Combine Tools for Deep Diagnosis

Use DNS + redirect + timing tests to isolate where issues start.

dig example.com
curl -IL https://example.com
curl -w "Total time: %{time_total}s\n" -o /dev/null -s https://example.com

Test Multiple URLs at Once

Loop through several URLs to check their redirect behavior quickly.

urls=("https://site1.com" "https://site2.com" "https://site3.com")
for url in "${urls[@]}"; do
    echo "Checking $url"
    curl -ILs --max-redirs 3 "$url" | head -5
    echo "---"
done

Monitor Redirect Changes Over Time

Compare redirects between runs to catch unexpected changes.

curl -IL https://example.com > redirect_snapshot.txt
curl -IL https://example.com | diff redirect_snapshot.txt -

Key Takeaways

Conclusion

Redirects are an unavoidable part of website management—whether for SEO, site migrations, or protocol enforcement. However, because they can originate from anywhere in the stack—from a Cloudflare worker rule down to a line of JavaScript—they often turn into invisible performance killers or infinite loops.
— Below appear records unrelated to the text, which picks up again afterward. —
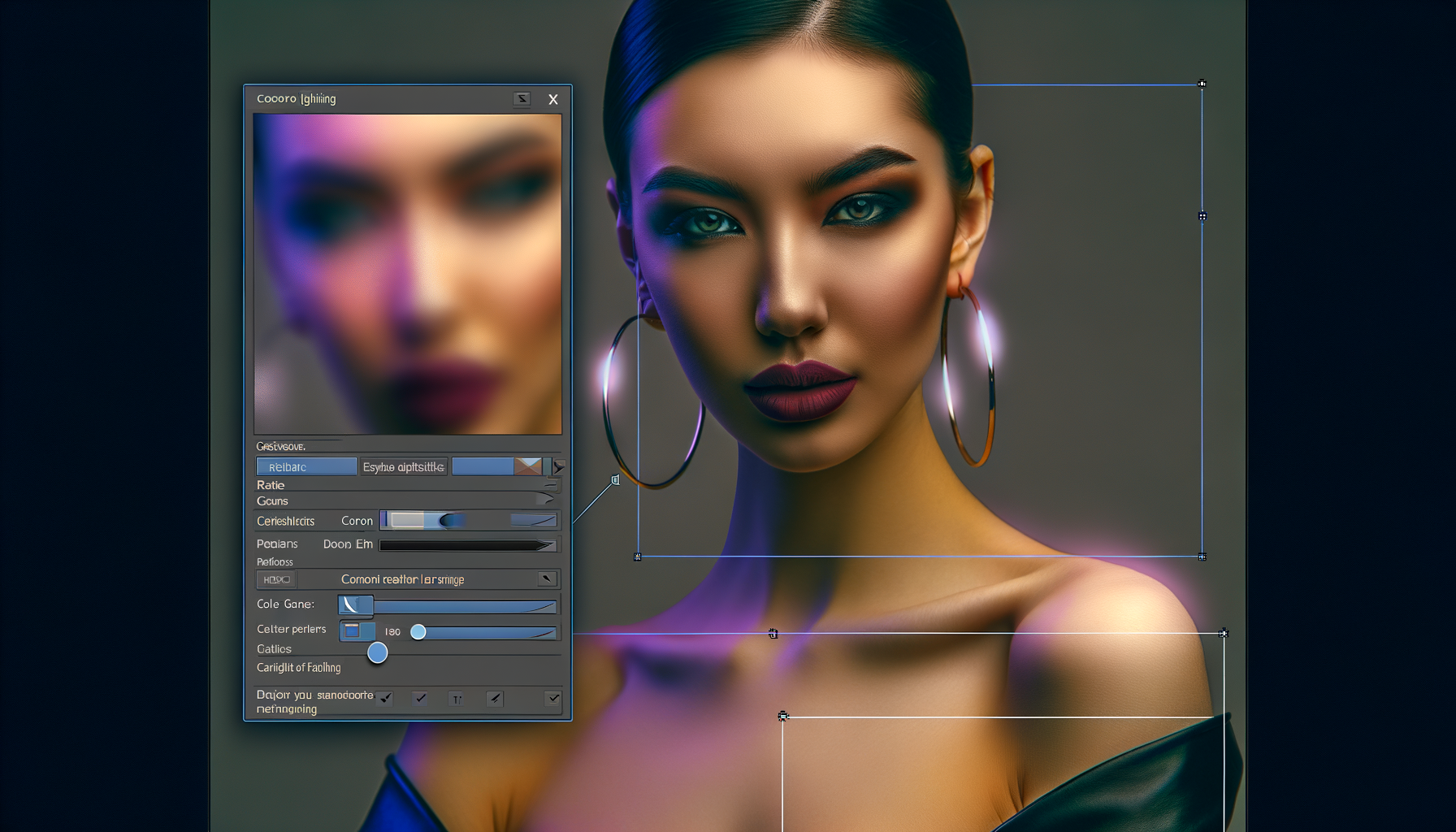This screenshot has width=1456, height=832.
Task: Toggle the last checkbox at the dialog bottom
Action: coord(552,697)
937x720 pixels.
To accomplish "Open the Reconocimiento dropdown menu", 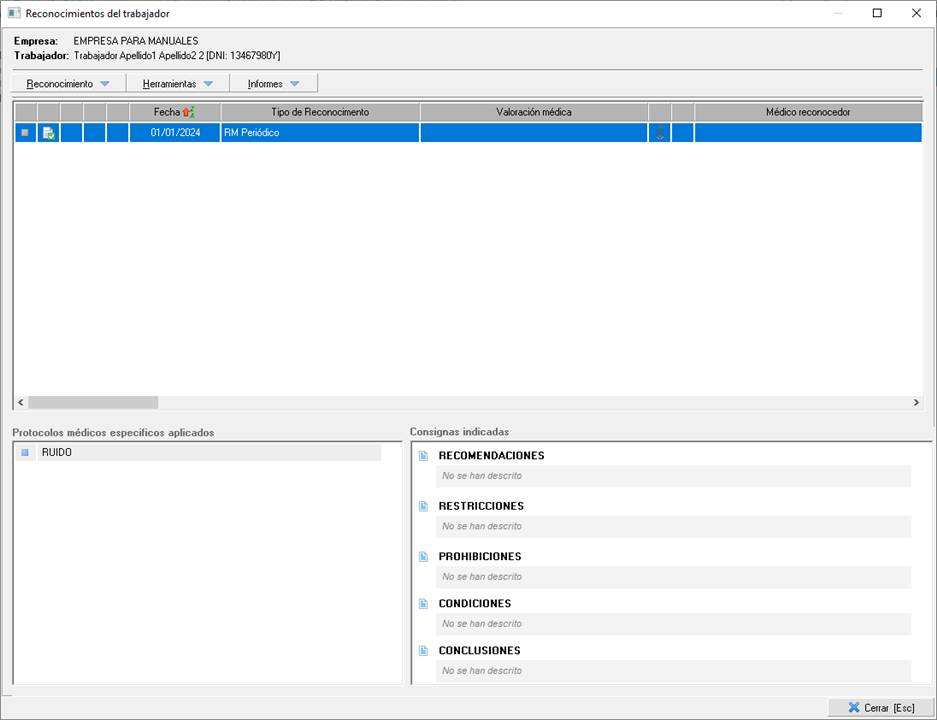I will (68, 84).
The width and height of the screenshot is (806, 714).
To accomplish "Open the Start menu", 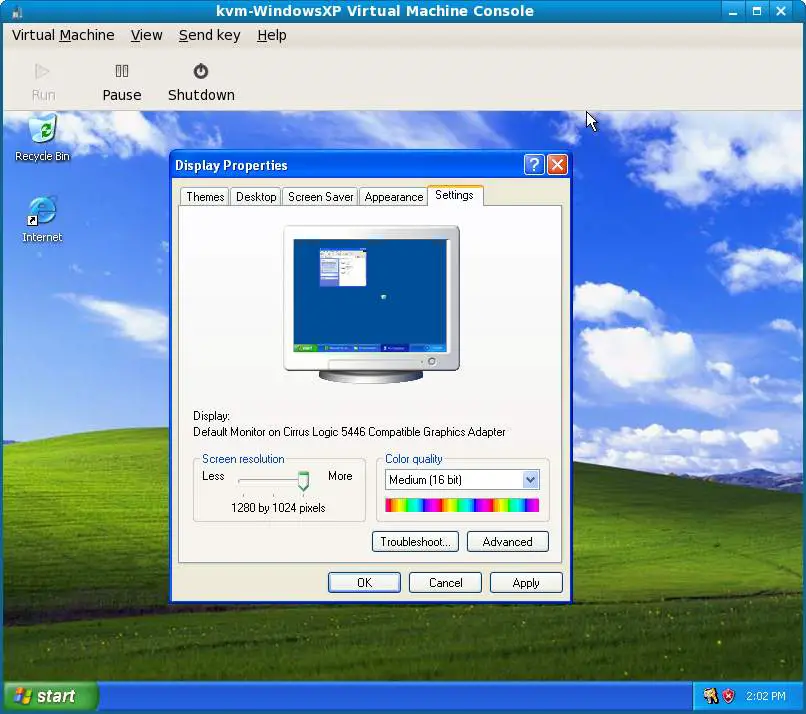I will pyautogui.click(x=51, y=696).
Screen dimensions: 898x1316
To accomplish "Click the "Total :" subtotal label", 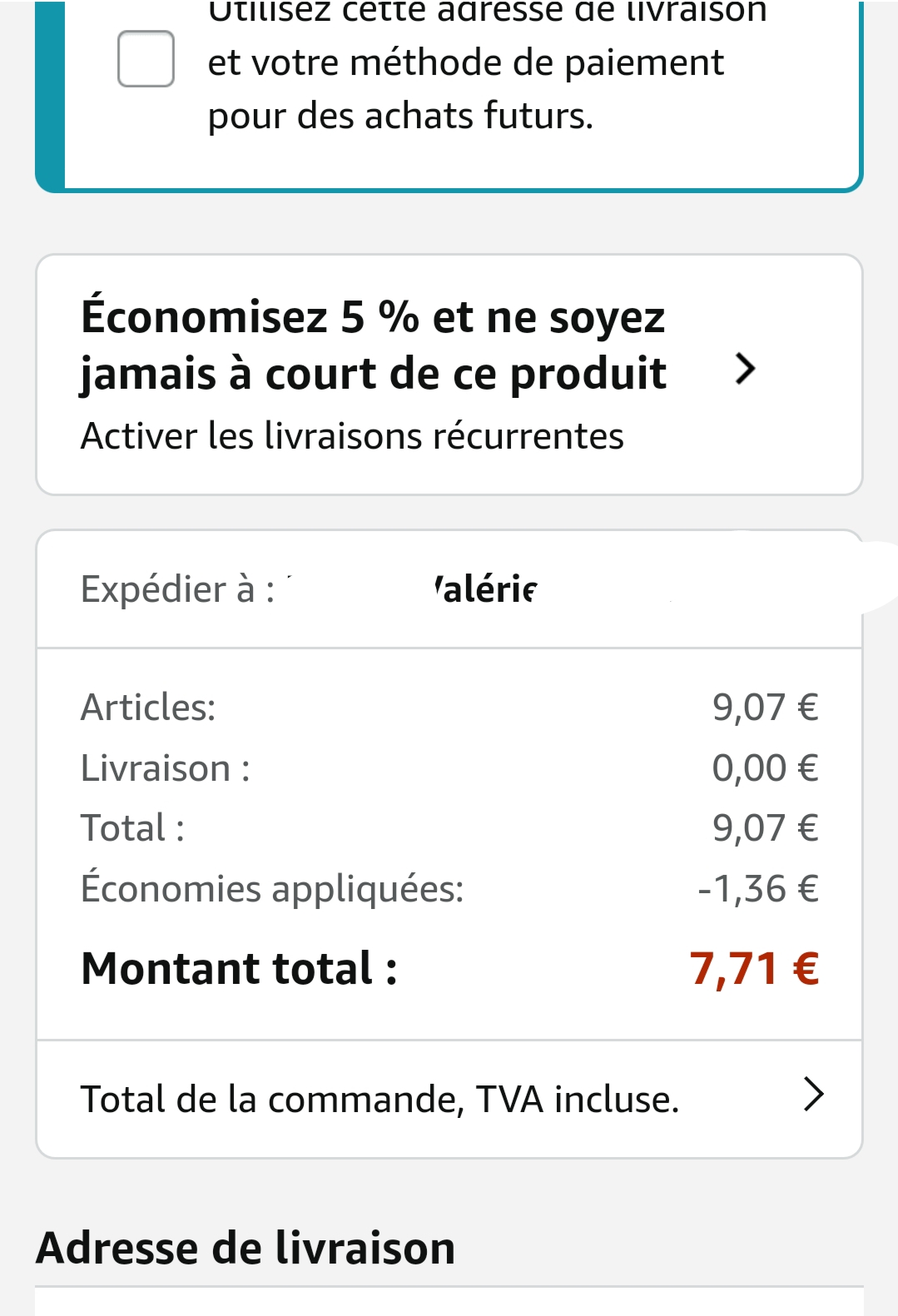I will click(132, 828).
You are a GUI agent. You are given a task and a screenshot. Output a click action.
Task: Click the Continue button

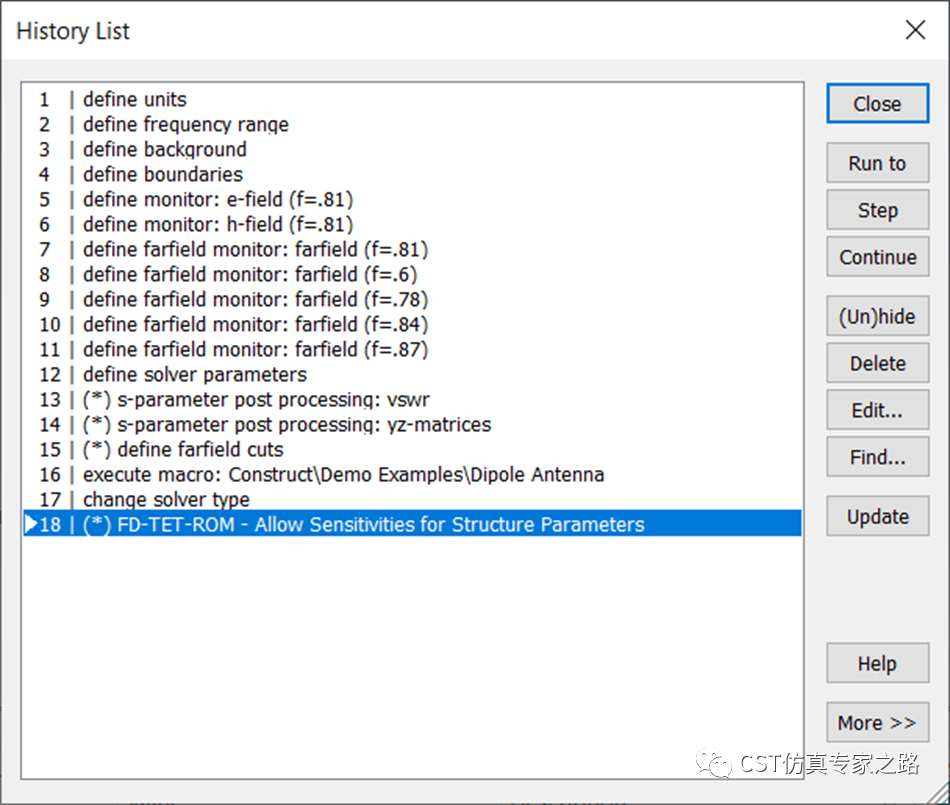[877, 257]
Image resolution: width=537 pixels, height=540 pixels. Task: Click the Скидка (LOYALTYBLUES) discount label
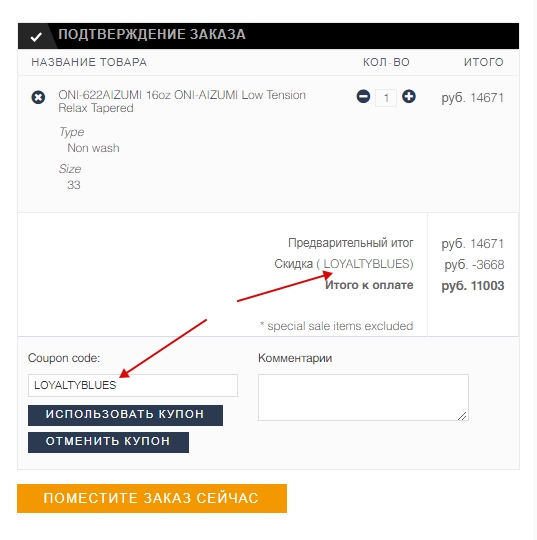[x=344, y=264]
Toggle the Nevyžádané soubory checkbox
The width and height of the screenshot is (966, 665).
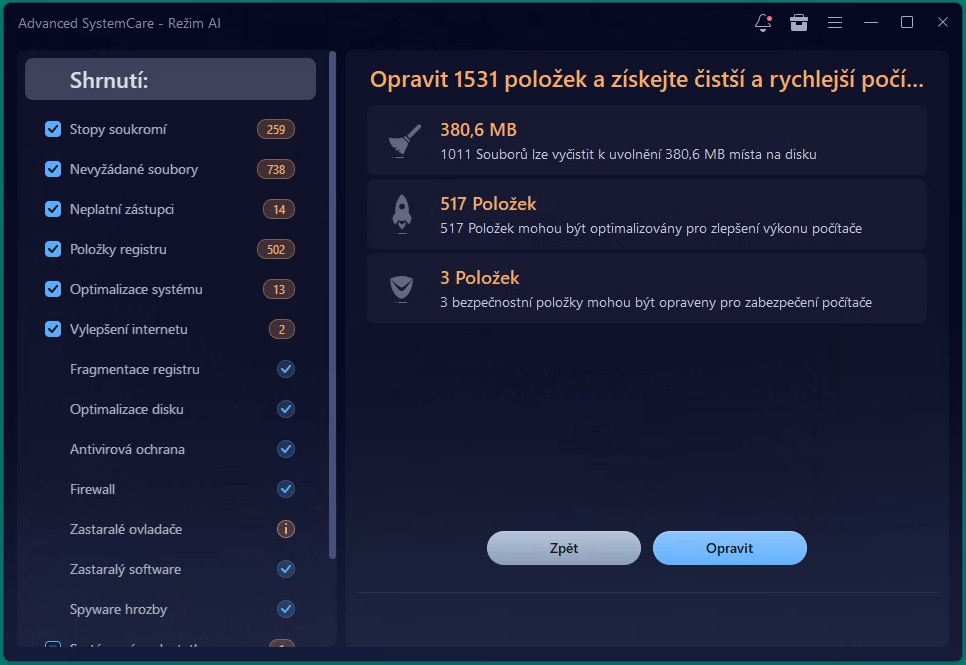point(53,169)
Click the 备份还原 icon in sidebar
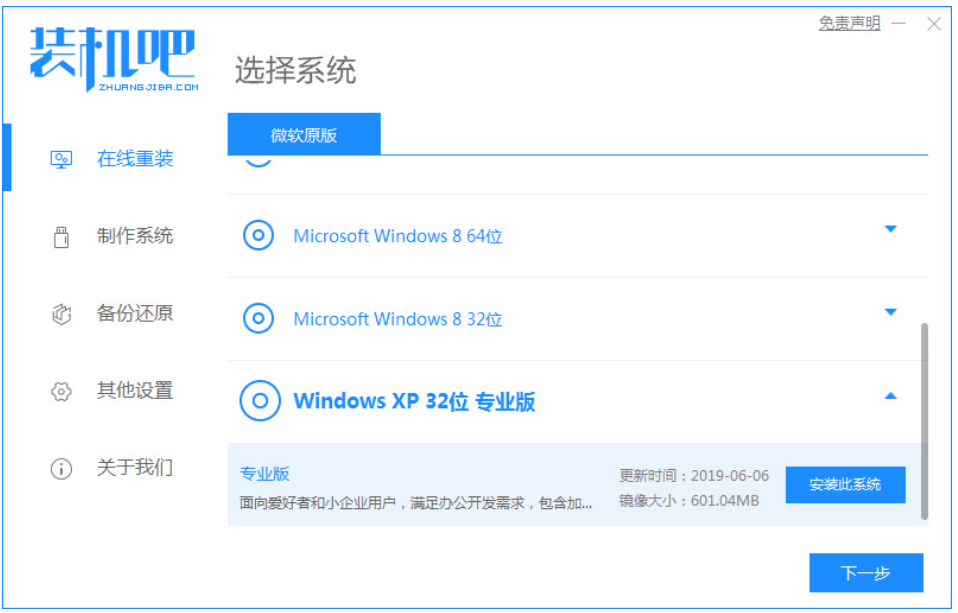This screenshot has height=613, width=958. (61, 314)
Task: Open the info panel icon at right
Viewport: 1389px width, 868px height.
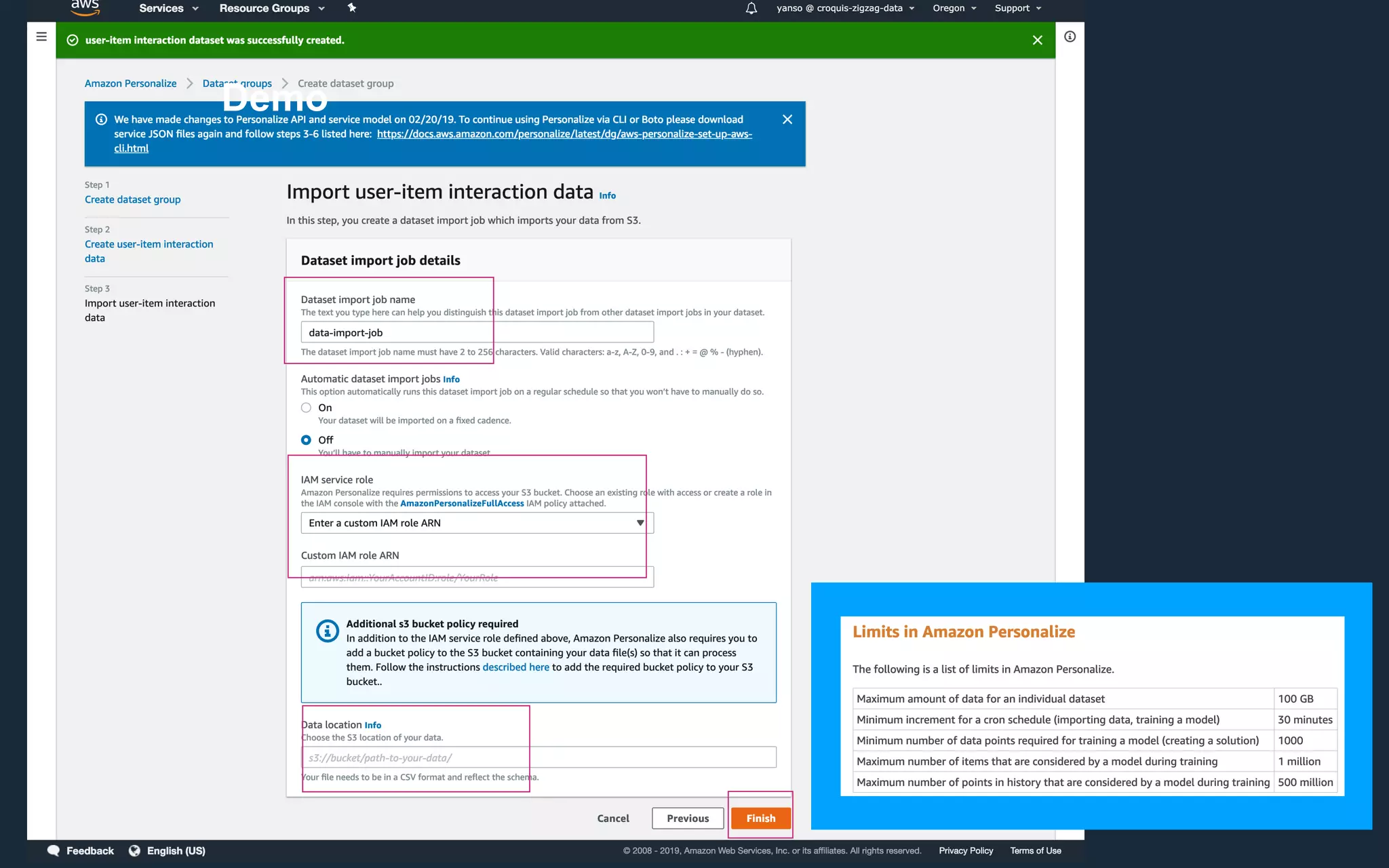Action: click(1070, 37)
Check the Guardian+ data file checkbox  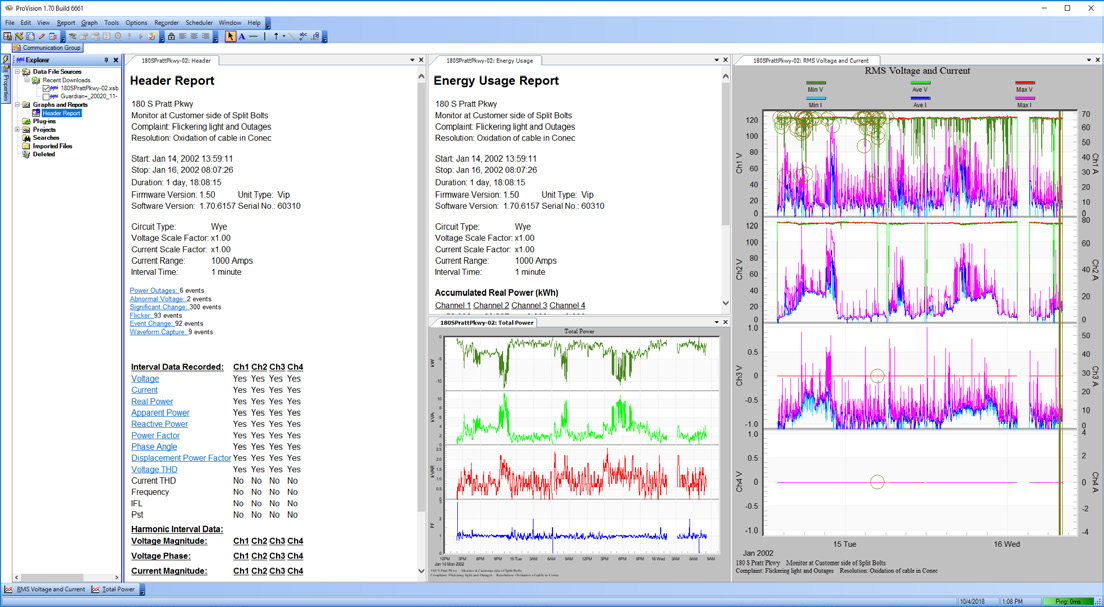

The key to solving these issues is visibility. By moving away from the browser, which often masks the underlying mechanics with caching and auto-loading, and moving toward terminal tools like curl, you gain granular control over the diagnosis.

Remember that a redirect loop is rarely a single error; it is usually a conflict between two layers of your stack (e.g., your Nginx server forcing HTTPS while your WordPress database requests HTTP). By systematically using flags like -I to isolate headers and -L to trace chains, you can pinpoint exactly which layer is mishandling the request.